Lançou a sua carreira como jornalista no jornal Novidades em 1893. De entre as suas melhores obras constam Paços de Vieiros (1903) e Reposteiro Verde (1921) de pendor claramente naturalista[1]; contudo nas suas peças teatrais segue uma tendência que se situa entre romantismo[2] e o parnasianismo[3]; já nas novelas tem por preferência temas históricos. De uma forma planetária, defende nas suas obras o culto do heroísmo, da elegância e do amor, situando a trama das suas obras de forma quase incontornável no século XVIII, para demonstrar o degenerar da aristocracia dessa época. Outras temáticas que estão igualmente presentes nas suas obras são a exaltação do efémero, da morte e do sentimentalismo lancinante. O seu trabalho poético é nitidamente inspirado na lírica palaciana de Garcia de Resende presente no Cancioneiro Geral.
Além das obras já mencionadas, denominamos ainda algumas outras tais como: Nada (1896) e Sonetos (1916), na poesia; no teatro O Que Morreu de Amor (1899), Viriato Trágico (1900) e A Severa (1901)[4] ; na prosa temos Outros Tempos (1909), Pátria Portuguesa (1914) e Marcha Triunfal (1954), finalizando com as traduções Rei Lear (William Shakespeare), Cyrano de Bergerac (Edmond Rostand) e O Azougue (Paul Saumière).

→ **TAREFA PROPOSTA 1**
Enumere as traduções referidas no excerto sobre carreira e obra literária e indique o autor original de cada uma.
→ **TAREFA PROPOSTA 2**
Por favor, reescreva em forma de lista o parágrafo do excerto sobre carreira e obra literária que começa por «Além das obras já mencionadas». Mantenha os títulos e as datas.
→ **TAREFA PROPOSTA 3**
Dê a continuação do excerto sobre carreira e obra literária a partir da última frase apresentada.

[Entradas de dados recolhidos]

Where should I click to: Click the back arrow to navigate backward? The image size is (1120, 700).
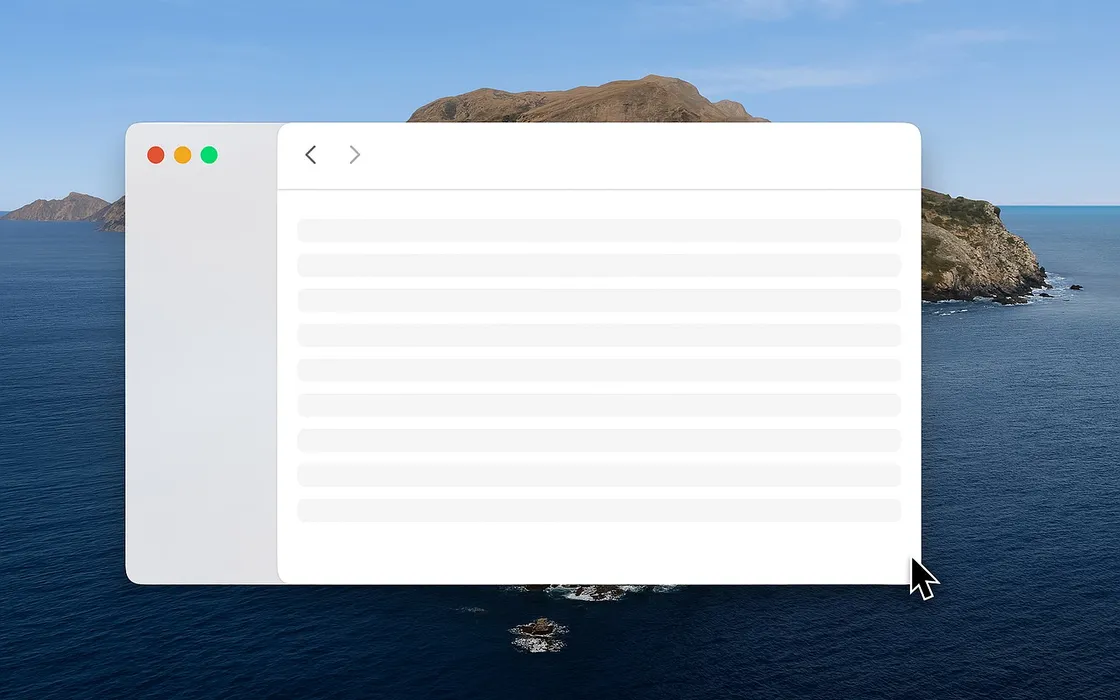click(x=310, y=155)
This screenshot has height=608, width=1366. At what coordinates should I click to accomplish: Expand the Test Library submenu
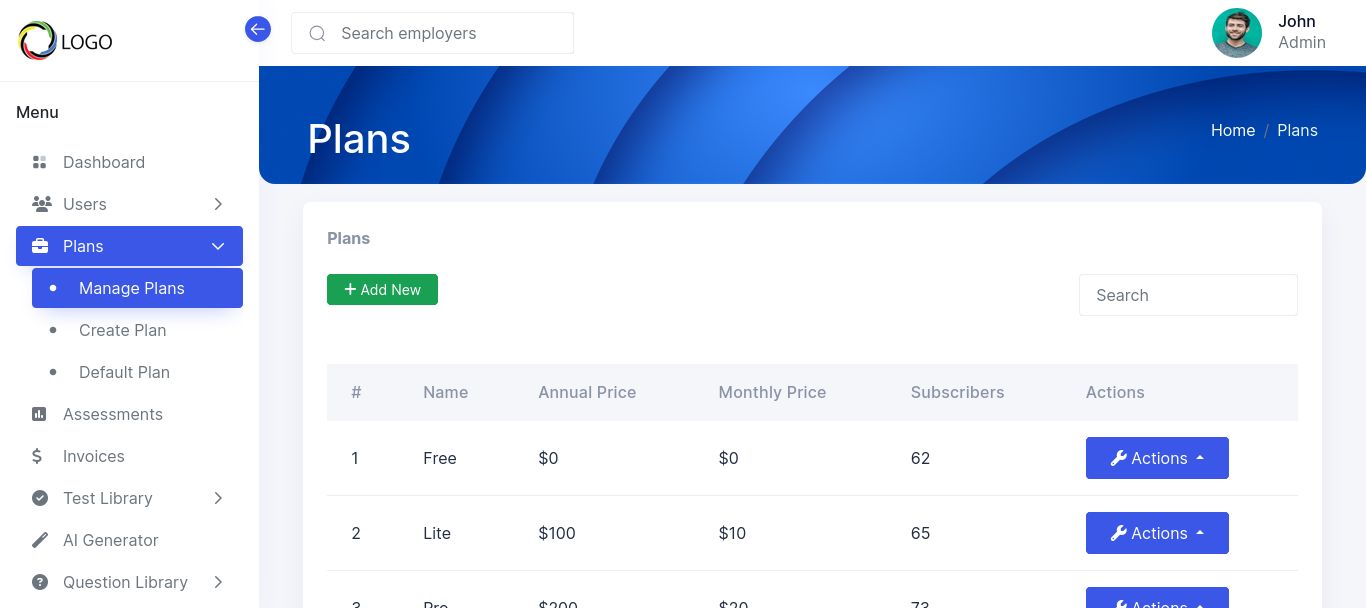(x=218, y=498)
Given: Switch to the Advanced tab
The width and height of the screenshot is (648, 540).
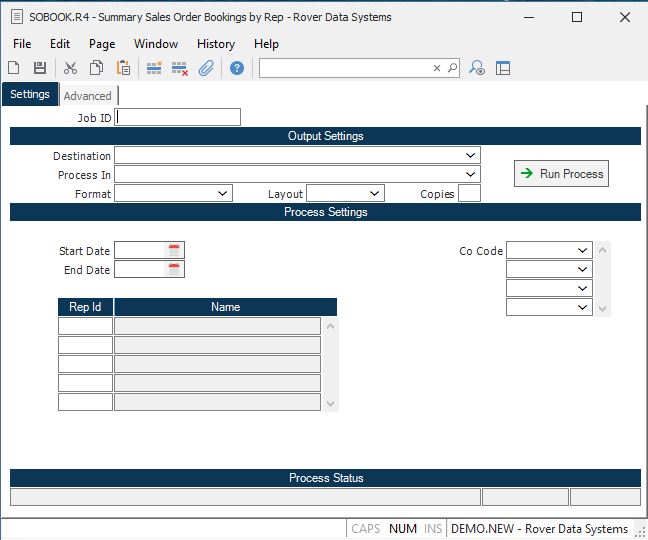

→ **RESPOSTA 1**
- Rei Lear (William Shakespeare)
- Cyrano de Bergerac (Edmond Rostand)
- O Azougue (Paul Saumière)

→ **RESPOSTA 2**
- Poesia: Nada (1896); Sonetos (1916)
- Teatro: O Que Morreu de Amor (1899); Viriato Trágico (1900); A Severa (1901)
- Prosa: Outros Tempos (1909); Pátria Portuguesa (1914); Marcha Triunfal (1954)
- Traduções: Rei Lear (William Shakespeare); Cyrano de Bergerac (Edmond Rostand); O Azougue (Paul Saumière)

→ **RESPOSTA 3**
A obra que hoje vai servir de análise é a peça teatral 1023 escrita em verso que foi representada pela primeira vez, em março de 1914, no teatro a República, em Lisboa. Que conta com a interação entre cinco personagens (um cauteleiro, um carteiro, um sujeito que lê, uma bonne e uma criança); destas, o cauteleiro e o carteiro desempenham o papel principal. Decorrendo a ação num jardim público em Lisboa.
A história entre estas duas personagens principais começa quando o cauteleiro pergunta afetuosamente ao ti’ Romão (carteiro) se quer uma cautela. Sendo que o dialogo que se estabelece entre eles se centra no motivo pelo qual o cauteleiro deixou a sua profissão de carteiro. O motivo apresentado pelo cauteleiro foi uma mulher, de seu nome Rosa, uma engomadeira (airosa, de pele formosa, que vivia com o irmão que ainda era pequeno, pobre e alegre) que a cada oito dias recebia uma carta provinda do Rio, no Brasil, provavelmente de amores.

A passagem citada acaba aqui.